Когда мы высвободились из плена заячьего мешка, хозяин оного хранилища подарков обратился скучным снеговиком — с большущими, снежными усами и черным угольком носа. Успел когда-то подтаять — неизвестно откуда взявшееся солнце нещадно пожирало снег. Свинцовые тучи, на миг выглянувшие из-за крыши соседнего дома сверкнули молнией, погрозили громом, и спрятались обратно. Зима, казалось, получила удар под дых и медленно оправлялось от него. Точнее сказать — представление о идеальной зиме.

Я шмыгнула носом и сделала шаг по направлению туда, где мне в прошлый раз показался край — истинный край земли. Сделай шаг и провалишься в небытие, ухнешь с головой в космос. А ещё говорят, будто бы земля круглая…

По ту сторону виднелся иной остров — не забитый снегом, забитый могучими машинами, блеском стали, вязкостью масла и деталями, деталями, деталями. Они выстраивались в ряд, словно норовя перейти в атаку. Вот-вот обрушатся всей лавиной на недоделанный механизм и, ознаменую победу, окрестят его готовым, обновленным.

Тусклый свет ламп притягивал — подойди к нам поближе, разгляди всё получше, мы же ничего не прячем. Ну? И лишь хваткие объятия искры Трюки, вовремя остановившие меня не дали этого сделать.

Это другой мир, это непривычный мир, это не замок с садами, это… какая-то однобокость.

Замеченная однобокость виделась во всём. В качелях, раскрашенных, не ржавых, готовых прямо сейчас к тому, чтобы принять детские крепкие зады. Выражалась в горящих вывесках соседних домов — ярких, украшенных вязью гирлянд и елочных игрушек. В снеговиках… словно кто-то собрал воедино всё то, что хорошего в зиме и бухнул в единую кучу. А общая картина уже сложилась потом.

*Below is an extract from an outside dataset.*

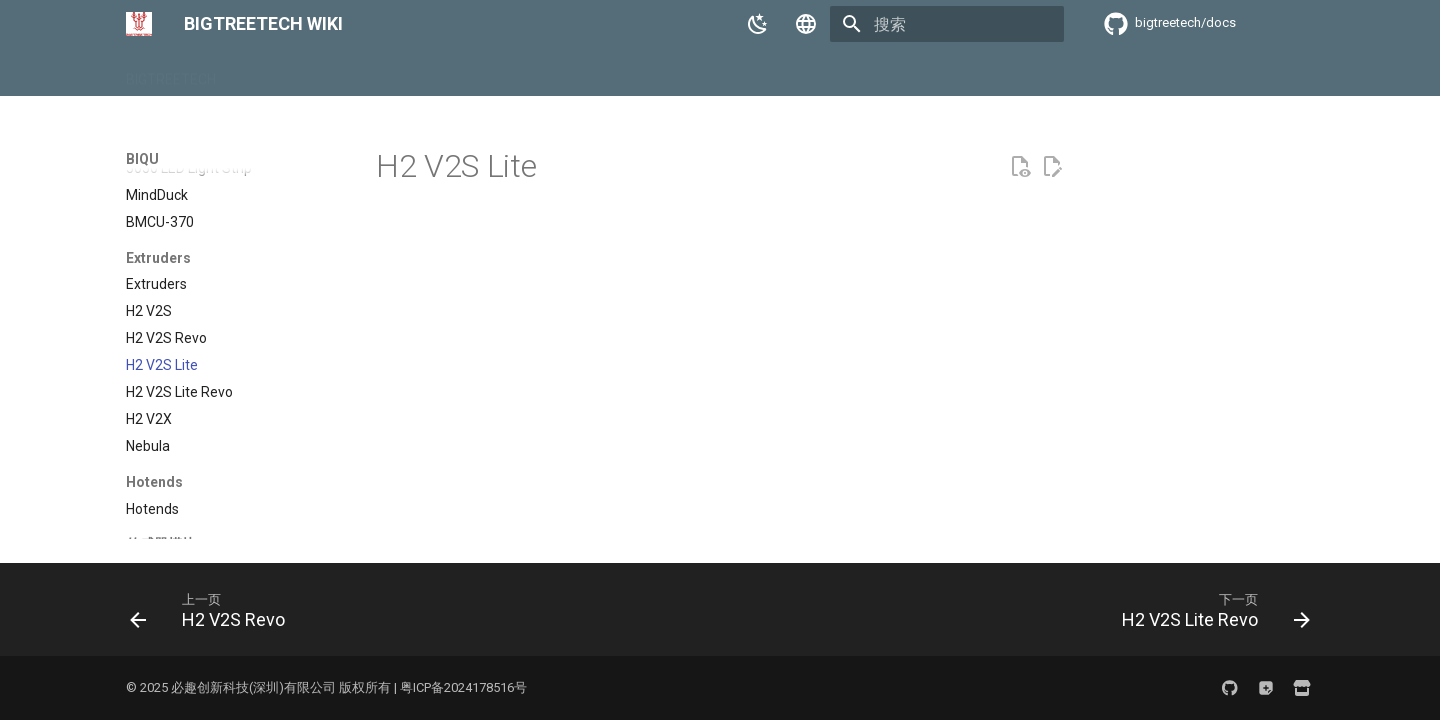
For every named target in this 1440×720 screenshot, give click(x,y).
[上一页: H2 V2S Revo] (213, 615)
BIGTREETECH (171, 73)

— Мы ведь не в Лексе, правда? — повторила я свой вопрос. Трюка вздохнула. Нет, мы не в писателе, говорили её глаза. Взгляд — молчаливый и в то же время красноречивее всяких слов пробирал меня до костей, а я продолжала строить догадки.

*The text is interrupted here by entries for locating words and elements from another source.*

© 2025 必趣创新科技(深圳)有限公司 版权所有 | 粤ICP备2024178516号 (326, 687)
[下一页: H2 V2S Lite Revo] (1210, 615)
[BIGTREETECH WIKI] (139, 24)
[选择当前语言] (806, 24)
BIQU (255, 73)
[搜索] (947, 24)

Трюка спасла меня. Могла привести сюда и бросить, оставить навсегда в сладком забытьи. Но вытащила из плена мешка, жертвуя собой.

Мир мешка дрогнул на пару с зайцем. Представления о идеальной зиме пошатнулись, когда Трюка явилась передо мной и обновила мои воспоминания. Не маленькая девочка, что не помнит своего имени, а кукла Линка.

Куклы не бывают живыми, говорили глаза сидящих за столом людей. Они менялись прямо на глазах, всё больше теряя человеческий облик. Безликие болванки, картонные люди — и лишь заяц, как представление о истинном празднике Обновления.

Он тебя запутал, кратко потом пояснила Трюка, вдыхая свежий морозный воздух. Запутал, и ты сама бы отдалась ему на съедение. Потому что виновата, тебе так казалось.

Мне так казалось. Маленькой девочкой я ощущала целый океан собственной вины за то, что поленилась выучить стишок. Пускай ест, казалось мне тогда.

Осколки серебряного сна падали рядом с нами, а между мной и зайцем стояла Трюка. Злом и неподдельной ненавистью сверкали черные зенки. Загляни, требовали они, посмотри в нас — и ты утонешь, ты познаешь, ты прочувствуешь. Хотелось попятиться, но стояла на одном месте. Белая грива голубой волшебницы, чародейская шляпа с широкими полями, несколько вышитых звездочек. Заяц мялся, словно боясь подойти ближе. Переминался с ноги на ногу, рычал что-то нечленораздельное, размахивал лапами. Пряли белые уши, лоснилась драная шерсть, скалились громадные клыки.